Performance of six models based on radiomics, deep learning, and radiomics-deep learning fusion. Radiomics employed the support vector machine model, while deep learning utilized the pre-trained ResNet-18 model. Addition*, learnable addition*, concatenation*, and concatenation indicate different feature fusion techniques. * represents that before feature fusion, the radiomics features were mapped to the same dimension as the deep learning features

Discussion

In this study, our primary investigation focused on the efficacy of various factors--model architectures, data initialization strategies, and feature fusion techniques--in enhancing the generalizability to predict OLNM in SPILAC across multiple centers. The experimental outcomes indicated that the integration of the ResNet-18 network architecture, the pre-training strategy, and the concatenation-based fusion technique of radiomics-deep learning features yielded the highest predictive performance (aAUC: 0.754 ± 0.018). In contrast, the models trained from scratch using ResNet-34 or DenseNet121 within a concatenation-based radiomics-deep learning fusion framework, or the models trained separately using radiomics or deep learning, demonstrated inferior performance, with aAUCs of 0.710 ± 0.019, 0.674 ± 0.020, 0.715 ± 0.019, and 0.676 ± 0.021, respectively. These results would be discussed from three perspectives: (1) When compared to other model architectures based on CNN or Transformer, the ResNet-18 outperformed, thanks to its shallower network depth and relatively simplistic structure, which effectively minimized model overfitting. (2) As opposed to training from scratch, employing a pre-training strategy on a large-scale medical dataset followed by fine-tuning on a self-built dataset significantly and universally augmented the model’s generalizability on the independent test set 1 and independent test set 2 obtained from other centers. This improvement can be attributed to the model’s ability to learn diverse and useful feature representations from large-scale medical data, which can be transferred efficaciously to the downstream OLNM prediction task. (3) Radiomics methods provide interpretability, but their scope is limited to the VOIs. Conversely, deep learning methods possess the ability to automatically learn and prioritize task-relevant critical regions. However, the interpretability of deep learning models remains constrained. Compared to models trained separately using radiomics and deep learning, or other radiomics-deep learning feature fusion models, the concatenation-based fusion technique of radiomics-deep learning features effectively combined the strengths of both radiomics and deep learning, thereby achieving superior performance.

The non-invasive preoperative prediction of OLNM status plays a critical role in the treatment decision-making process for patients suffering from SPILAC. However, the robustness and practicality of most existing radiomics or deep learning models for lymph node metastasis prediction were debatable, as they were typically constructed based on limited or single-center datasets [16, 17]. Our research differed in that we collected an extensive array of CT images from six different hospitals, utilizing multiple scan devices and a variety of image reconstruction parameters.
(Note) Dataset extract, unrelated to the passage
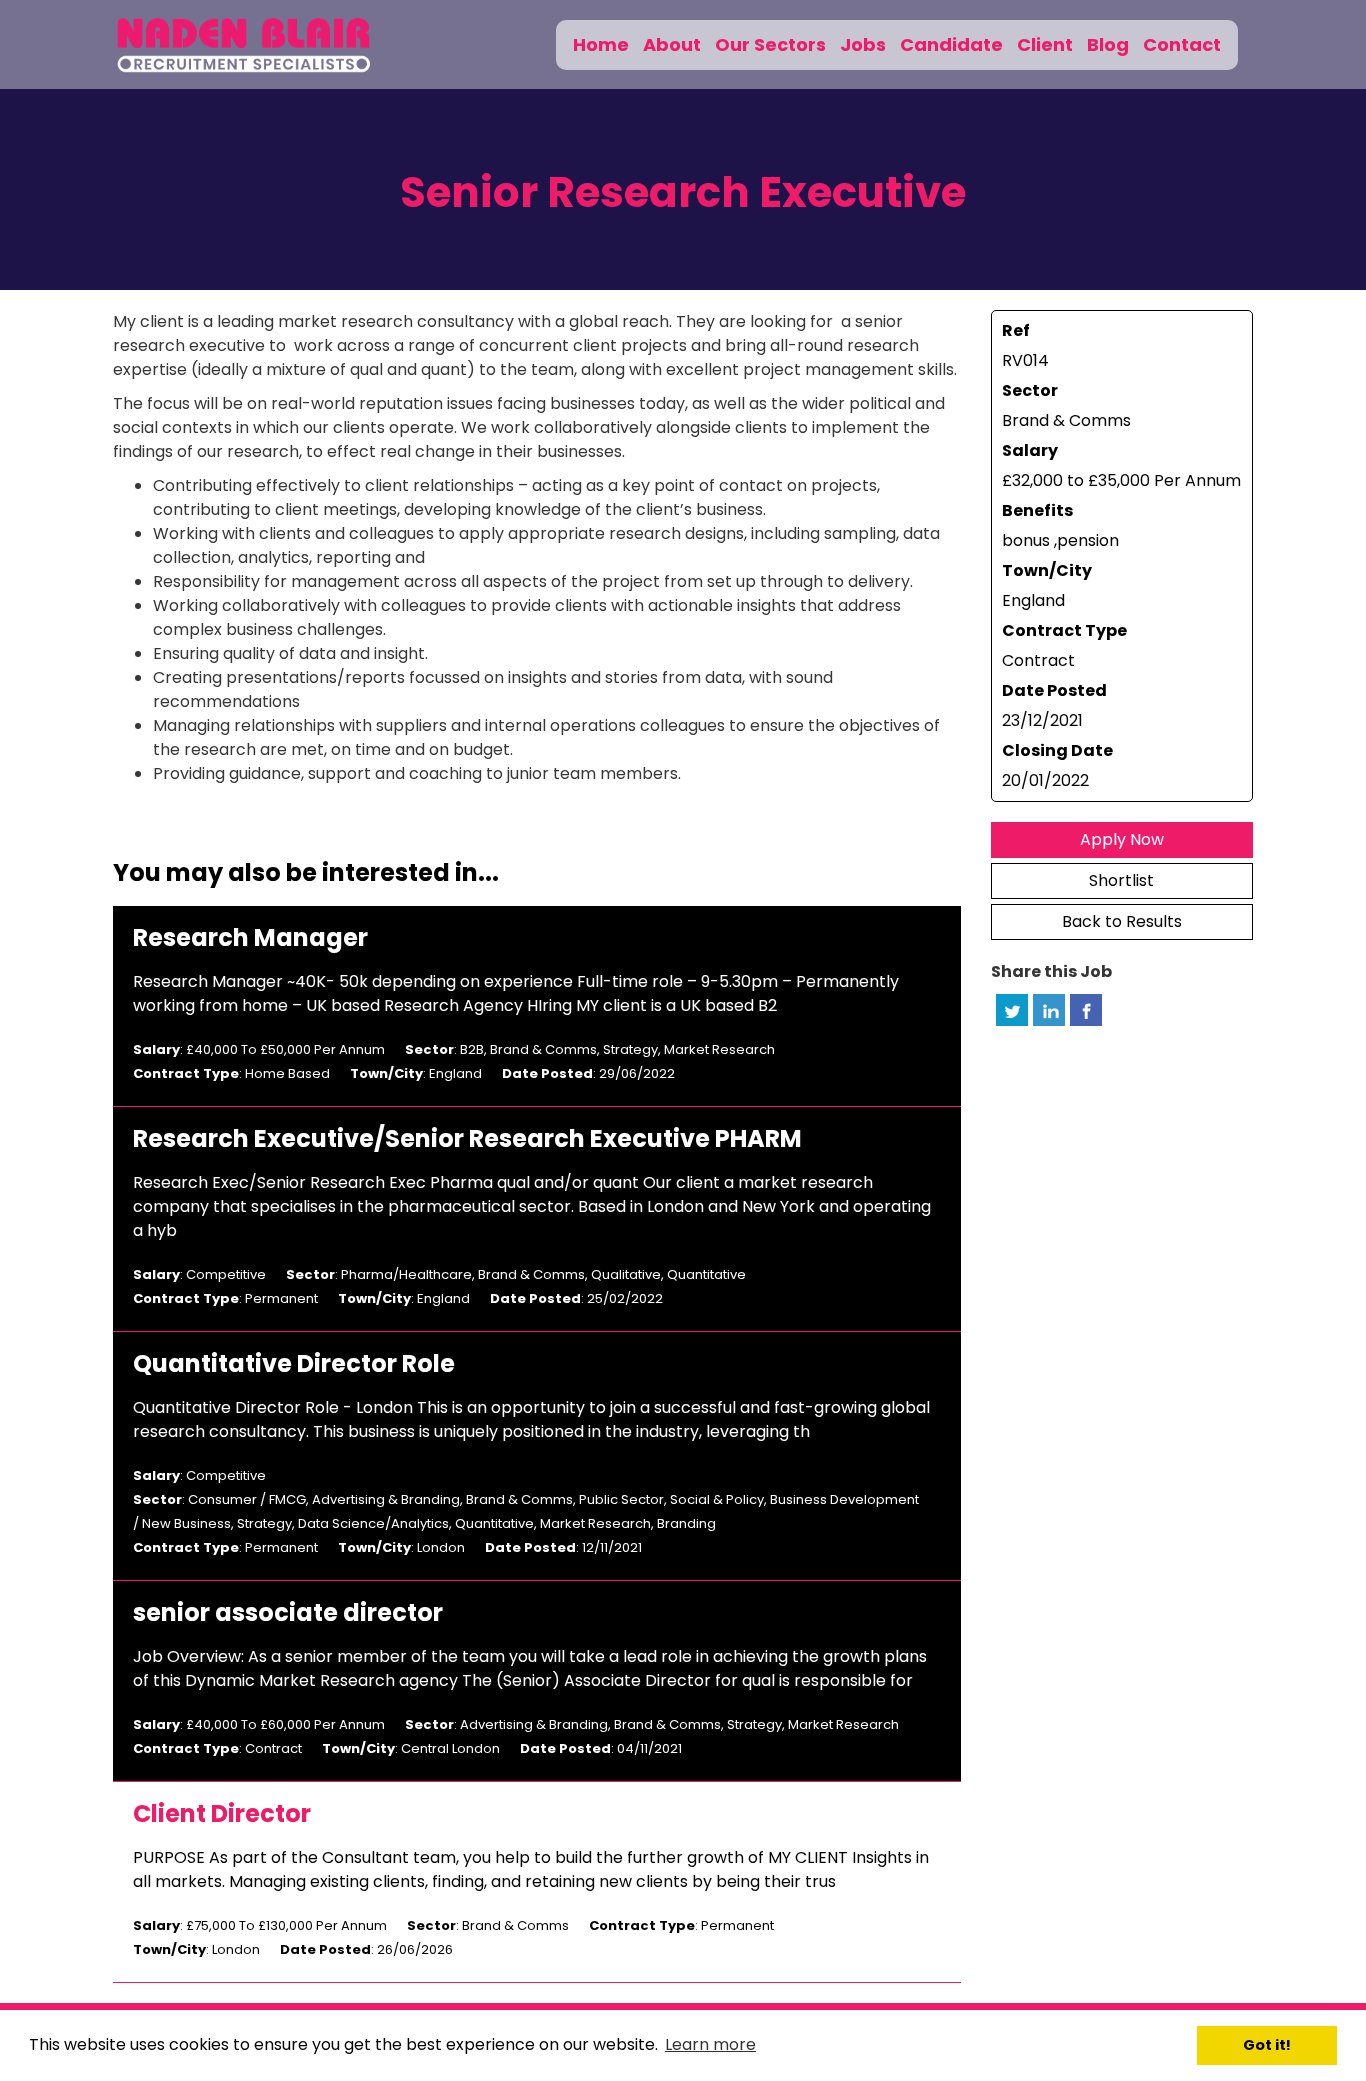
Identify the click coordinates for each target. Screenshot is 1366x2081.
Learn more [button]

The broad distribution of this dataset has enabled us to conduct a comprehensive investigation into the impacts of model architectures, data initialization strategies, and feature fusion techniques on the challenging task of predicting OLNM, bringing our work into closer alignment with real-world clinical scenarios.
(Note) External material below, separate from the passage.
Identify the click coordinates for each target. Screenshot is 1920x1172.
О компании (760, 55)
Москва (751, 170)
Our study does present several limitations. First, despite the comprehensive inclusion of a significant number of multi-center SPILAC patients for OLNM prediction, our study possessed an inherent bias, owing to its retrospective design. Going forward, a prospective exploration would be valuable to mitigate this bias. Second, we have not yet assessed the actual benefits of non-invasive preoperative OLNM prediction for patients with SPILAC. This important area merits further investigation in the future.

Conclusions

The integration of the ResNet-18 network architecture, the pre-training strategy, and the concatenation-based fusion technique of radiomics-deep learning features have the potential to enhance the generalizability of predicting OLNM based on preoperative CT images in SPILAC across multiple centers.